With the recently announced new policy in defence procurement, we seem to have a come full circle in the matter of choice of sources for defence equipment since the late 1950s.
We cannot but pay tribute to late V.K. Krishna Menon for laying the foundation of a vast network of government-owned Research and Development laboratories, departmentally-run factories and government-owned corporations (PSUs).
At that time, when a private sector cartel would not play ball in providing all-terrain trucks for the military, he signed collaboration agreements with Germany and Japan to produce Shaktiman trucks and Jongas in our country — which can, with ease, crisscross dirt tracks in the Himalayan heights.
When the Germans would not agree to transfer of technology for Leopard tanks, we went ahead in signing for the Vickers tank, which we christened Vijayanta. When we needed to make aircraft we set up three complexes to produce MiG fighters.
We took over civilian shipyards and started constructing frigates. But then, over the decades, the spirit of “we can do” ebbed.
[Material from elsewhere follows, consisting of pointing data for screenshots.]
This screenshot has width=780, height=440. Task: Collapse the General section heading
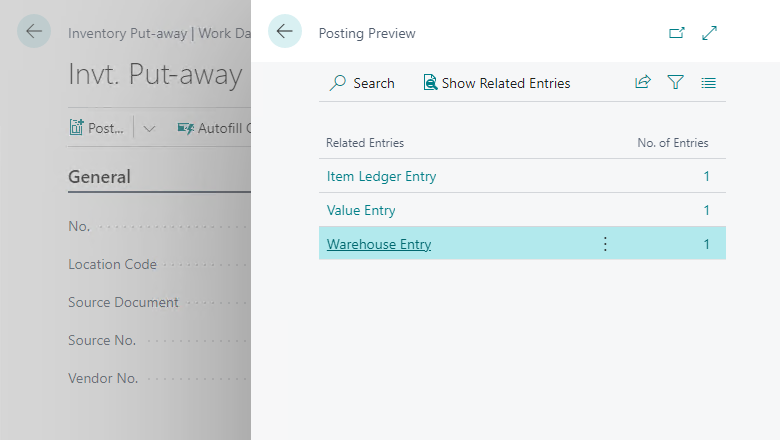[99, 177]
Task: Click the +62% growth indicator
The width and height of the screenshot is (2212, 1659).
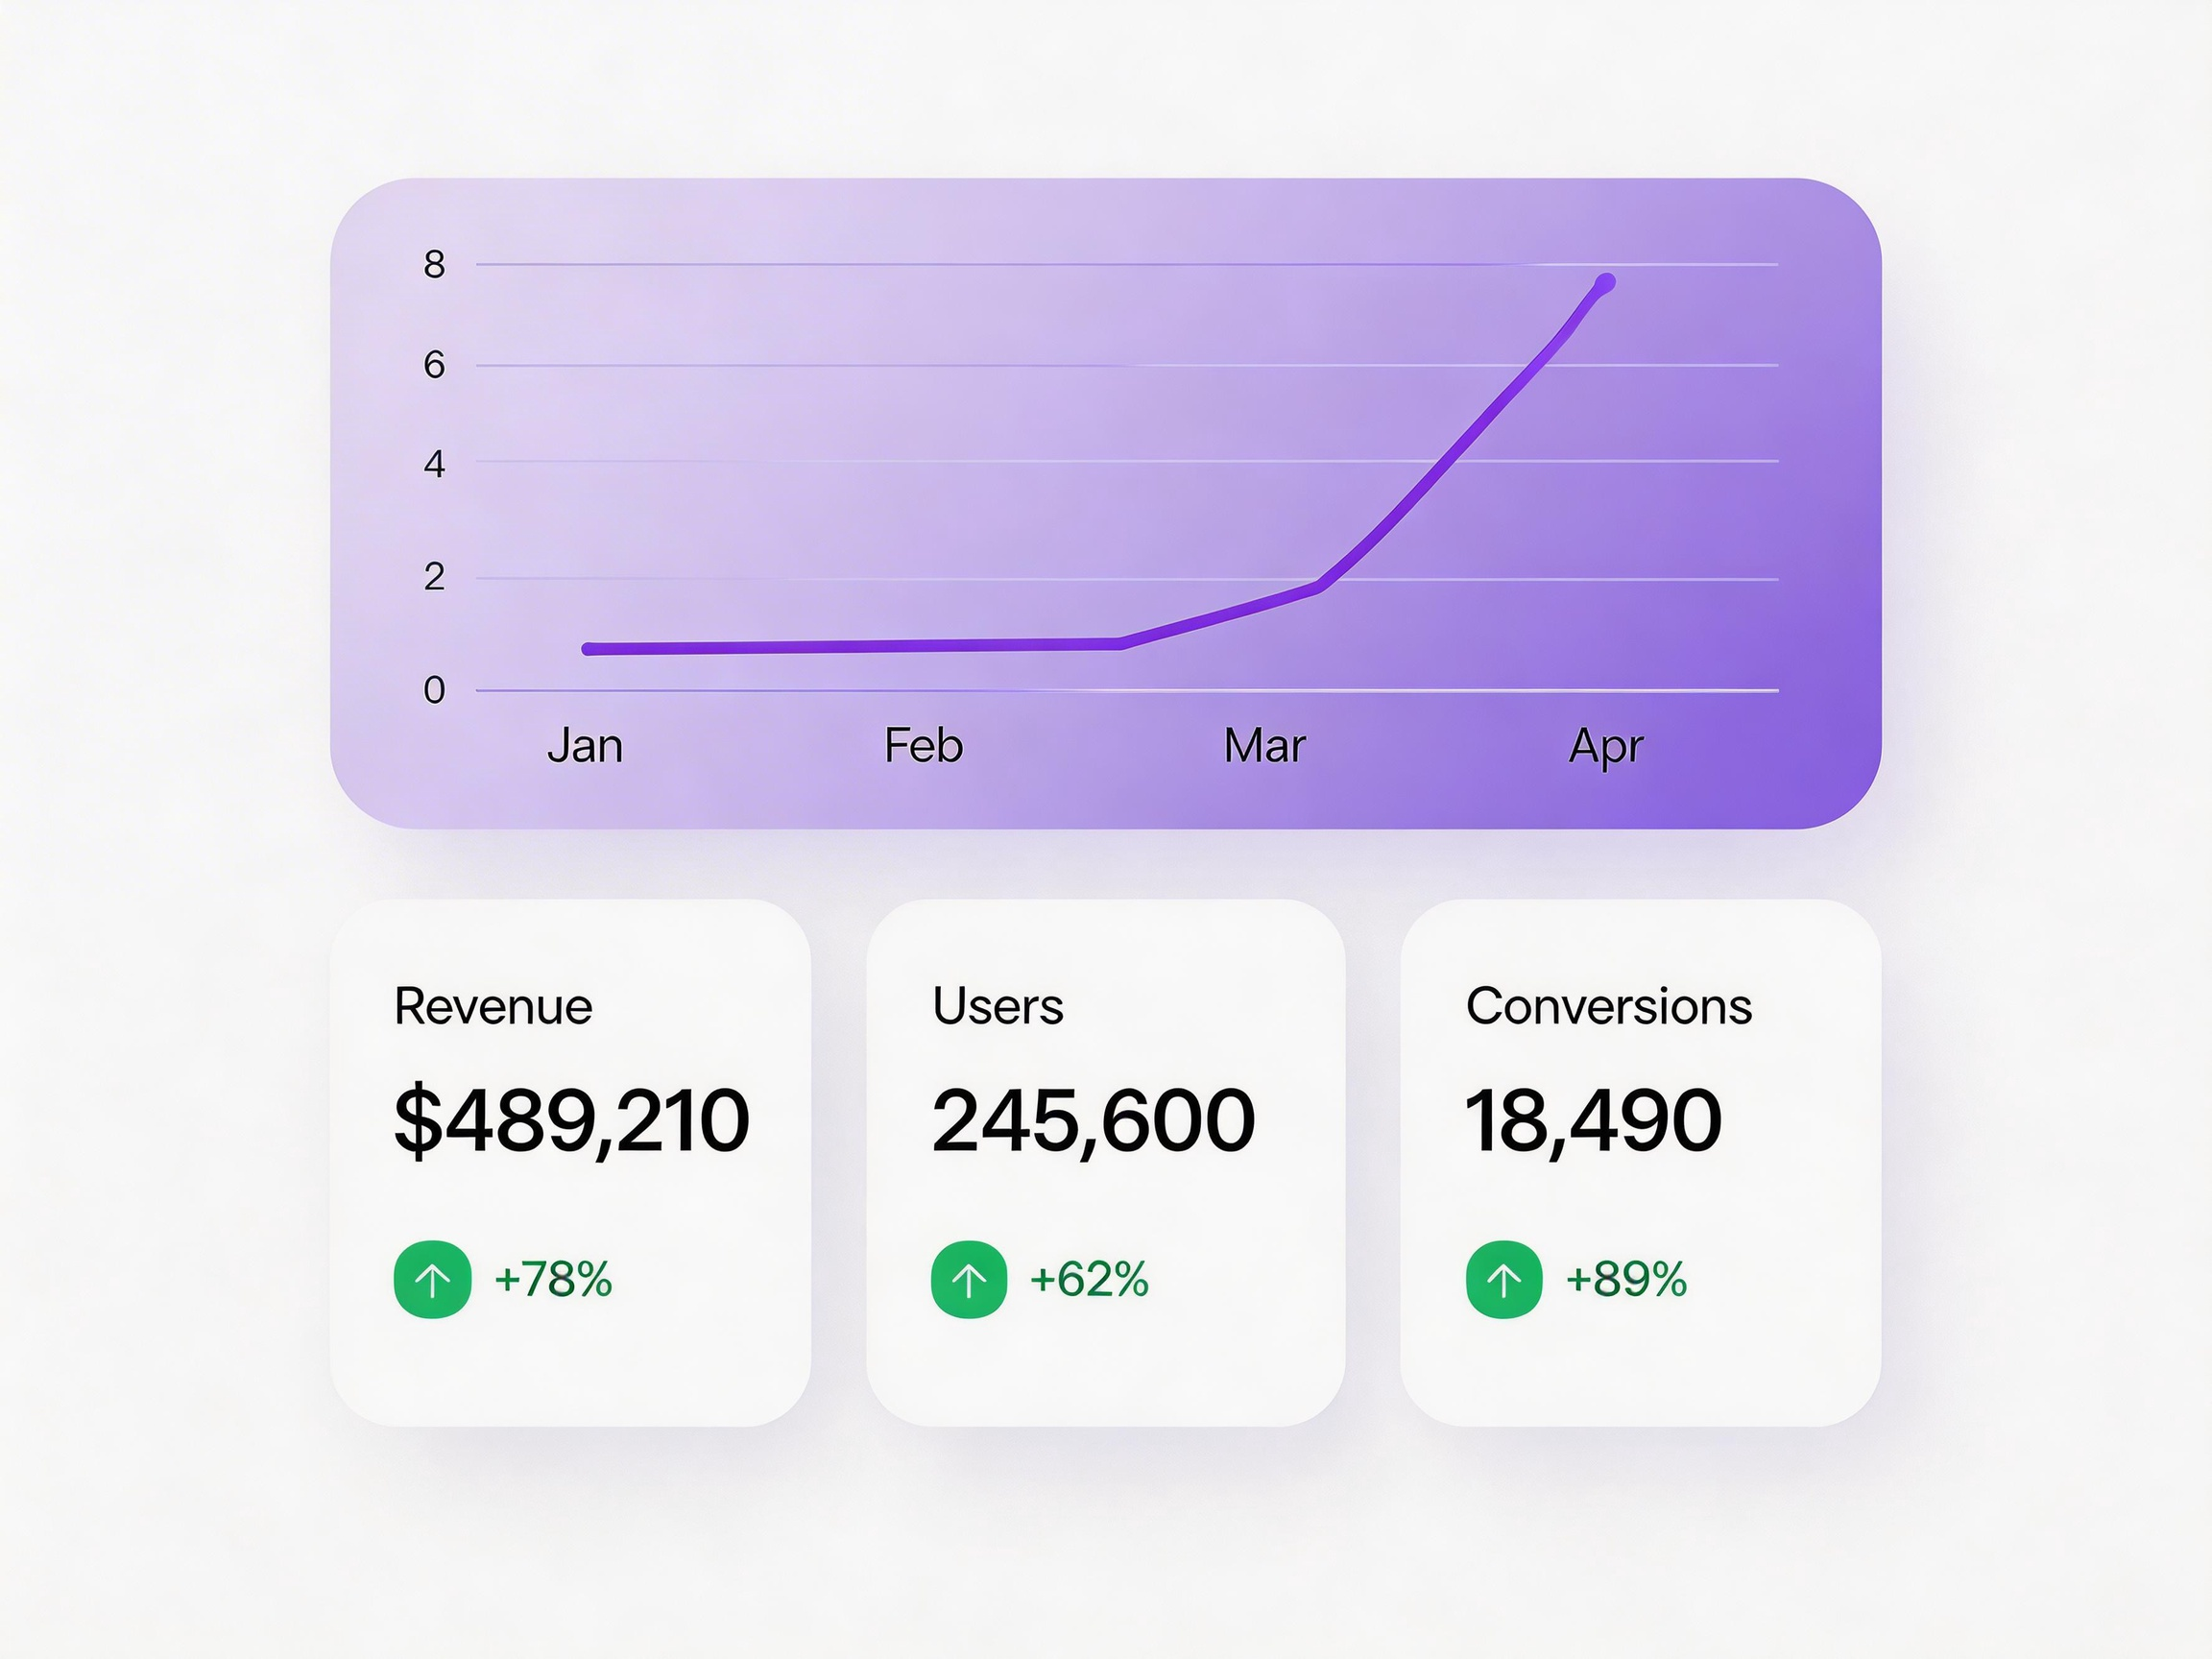Action: [1089, 1279]
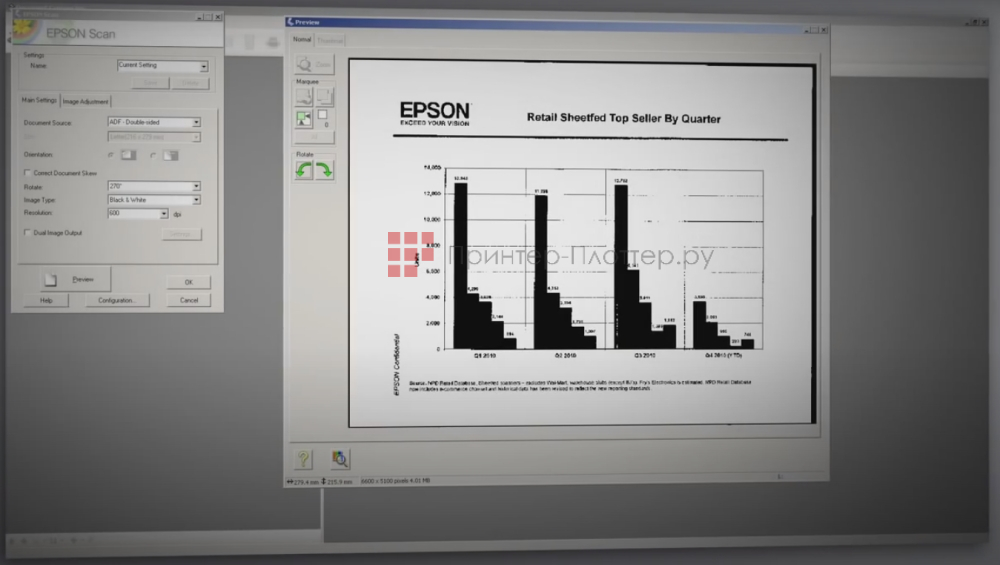1000x565 pixels.
Task: Click the color magnifier densitometer icon
Action: pos(340,458)
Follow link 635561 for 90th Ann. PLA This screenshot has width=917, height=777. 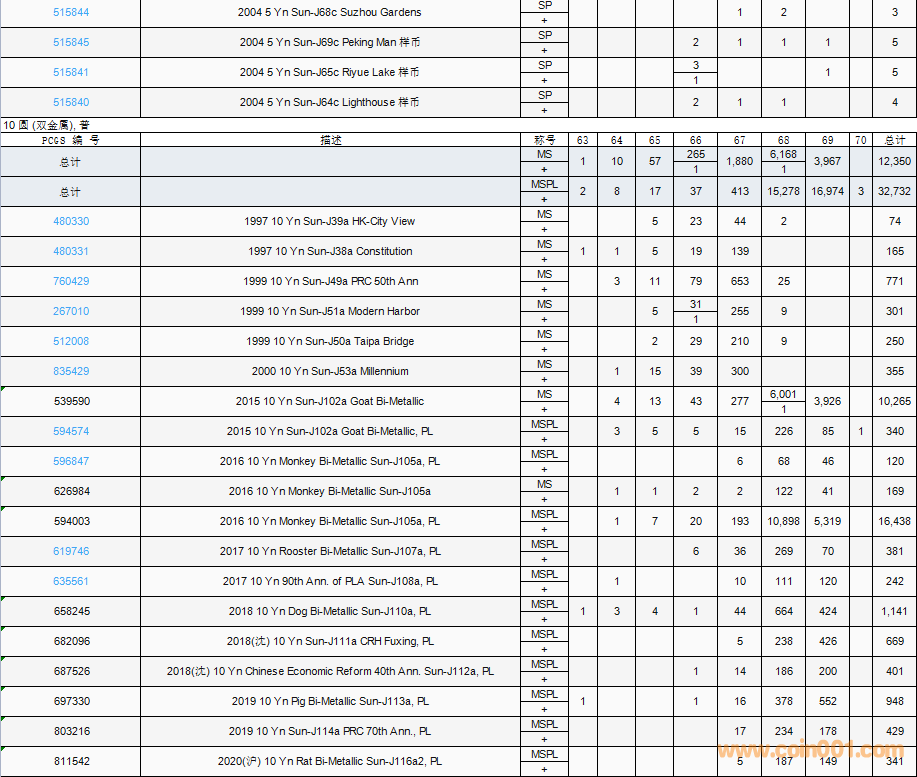(x=70, y=581)
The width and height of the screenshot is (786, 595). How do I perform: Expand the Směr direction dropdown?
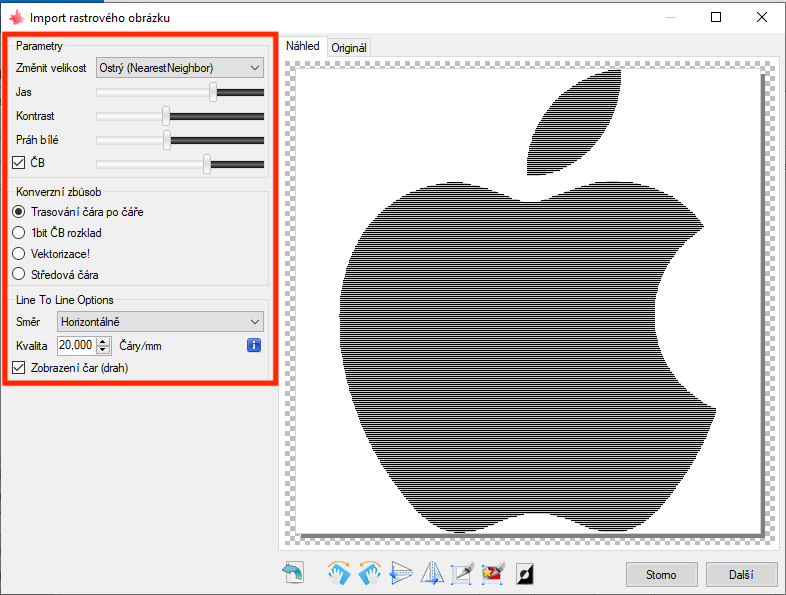160,322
Putting out a Defence Procurement Policy annually became a celebratory event.
The ostensible purpose of the latest policy is to say that we will source all our indigenous equipment from Indian public sector and Indian companies before going out to buy them from fully foreign-owned and foreign-managed companies.
POLICY OPTIMISM
The new policy, announced with considerable hubris, does not address the basics. It is not even clear from the policy what procurement strategy the Armed Forces would like to follow, and whether they will lap up a policy shift towards indigenous sourcing as wholeheartedly as civilians in the Ministry of Defence have assumed.
It appears to be a top-down approach, which contains the seeds for conflict between a military which wants the latest and the best, and a civilian set-up which coerces it to accept what can be produced here, even if it is by the relatively agile private sector.
Even as a part of a big picture, it is debatable if the policy will reverse the ratio of imports to local manufacture, which is stuck since 1998 at 70:30.
Impartial observers cannot help feeling that the new policy is aimed more at preventing exposure of corruption scandals in dealing with international arms merchants than laying a solid base for a defence industry in India.
NOTHING FOR INVESTORS
Significantly, missing is the mention of easing the conditions under which international companies will be more willing than before to collaborate with Indian private sector or set up their own subsidiaries, or facilitate transfer of technology.
The future of indigenous defence R&D and its role too are left as vague as before, even after years of the Rama Rao Committee’s recommendations. The fate of the Kelkar Committee’s prescription to corporatise the Ordnance Factory Board and free it from the clutches of joint secretaries has not been acted upon.
The last ten years saw the worst drawing down of defence equipment reserves with no replenishment in sight, which prodded the then Chief Of Army Staff to go public with the data on the parlous state of stocks.
The new policy, even if it were in force, would have hardly helped matters. All the critical items highlighted in his letter, written a year ago, namely, Anti Tank Ammunition, 155 MM Ammunition, 52 Calibre 155 MM Guns, and replacement of obsolete air defence equipment would only fall under the buy (global) category of the new policy.
Since the Ministry of Defence, for the last five years or more, was busy banning even those foreign vendors who were to start co-production here in India, one wonders how the Government is so sanguine about the outcome of the new policy.
UK’S EXAMPLE
With the inveterate public sector culture, it is doubtful if even the new policy of outsourcing maintenance and repair of systems procured abroad will take off.
The UK has decided recently that its outfit, Defence Equipment and Support, which maintains and services defence equipment, will be outsourced.
However, the UK is known for its perseverance and sincerity in privatising or outsourcing a whole range of public enterprises, including Royal Ordnance, since the days of Margaret Thatcher.
Here, it is difficult to see how private sector companies can repair and overhaul ships, aircraft and tanks, which call for logistics to source spare parts and human resources to muster skills to integrate systems.
INDIGENOUS FAILINGS
If the Government is seriously looking for a quantum leap in indigenous sourcing, it has to pull its act together in a holistic manner.
First, it has to integrate military thinking into its policy framework.
Second, for the private sector to participate, it should allow FDI in Defence, set up a defence R&D Fund for giving grants to R&D proposals from both public and private sector, provide collaterals for royalty payments, and have more realistic offset policies, among others.
Lastly, for the government sector, all it needs to do is honestly implement the recommendations already available in reports gathering dust in South Block.
As for the Defence Research and Development Organisation (DRDO), only 29 per cent of the products developed in it the past 17 years have entered service with the armed forces. The organisation is a byword for late arrivals and expensive flops.
A more professional Defence Ministry and a unified defence staff is required to work with the country’s political leadership. It needs to let private and foreign firms into its moribund state-run defence industry.
Does the new Defence Procurement Policy 2013 really represent a paradigm shift, or is it merely old hat?